Dushku ended her article by noting her dismay that “as soon as we proclaim our truths, we Mormon women fall over one another trying to drag it all back under the rug.”

Kathleen Flake, a professor of Mormon studies at the University of Virginia and well-known writer on gender and religion, is more hopeful. She said, “It is almost inevitable that this will cause the Mormon church to examine their existing guidance to local church leaders.”

Why don’t Mormon women talk about such experiences? There are a million reasons. It’s embarrassing. It’s scary. It’s shameful. There are often bruises and cuts, broken doors, fear and intimidation. There are people asking, what about his career? What about the kids? What did you do to cause him to hit you?

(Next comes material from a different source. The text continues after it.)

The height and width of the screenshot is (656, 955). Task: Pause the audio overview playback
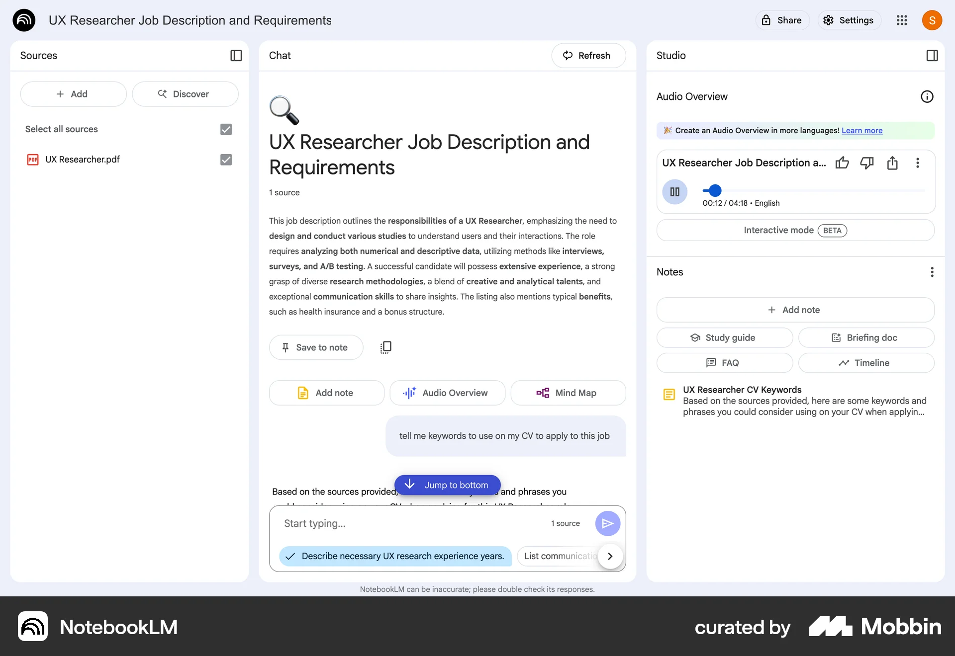675,191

Many women don’t know what to do when faced with such a personal horror. Does she know she should call the police? Does she know how to get a protective order? Does she have a place to go that is safe? What about the kids?

What do such experiences do to a woman’s mental health? Where do women go when they experience such desperation? Do they crawl into bed and stay there for days? Do they self-medicate? Do they try to hurt themselves?

The fear is so real it is palpable. Nightmares. Desperation. The imbalance of strength and power between men and women means it is never a fair fight.

It is never a fair fight.

Of course there are good bishops who listen and support, who help women report abuse to authorities, or get legal help, or find safe housing or just generally believe them. There are good bishops who discipline abusers.

But there are also bishops who don’t. There are bishops who give women 1970s-era talks from long-dead church presidents that encourage women to be happy at home. There are bishops who quote statistics showing that kids from divorced families don’t go on missions. There are bishops who encourage women, despite a real threat to their safety, to think of their husbands’ careers.

We can be better. The policy of the church states that it does not tolerate spousal abuse. Then let’s stop tolerating it.

There’s only one right way to hear a victim:

It is real. You are not crazy. You are not alone. I believe you.

Michelle Quist is an editorial writer for the Salt Lake Tribune who hears victims.